++++ MATERIAL PROVIDED ++++

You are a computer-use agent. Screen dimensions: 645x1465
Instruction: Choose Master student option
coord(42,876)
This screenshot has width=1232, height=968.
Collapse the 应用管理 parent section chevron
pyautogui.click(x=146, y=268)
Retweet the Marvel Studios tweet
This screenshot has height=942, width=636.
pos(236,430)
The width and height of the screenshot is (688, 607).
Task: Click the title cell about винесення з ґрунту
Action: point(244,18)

++++

EXERCISE DIRECTIONS: Nothing should appear in the answer except the lines above from the line with "Instruction: Choose Master student option" through the line with "This screenshot has width=1232, height=968.", both included, written out exactly.

ANSWER TO THE PROBLEM:
Instruction: Choose Master student option
coord(42,876)
This screenshot has width=1232, height=968.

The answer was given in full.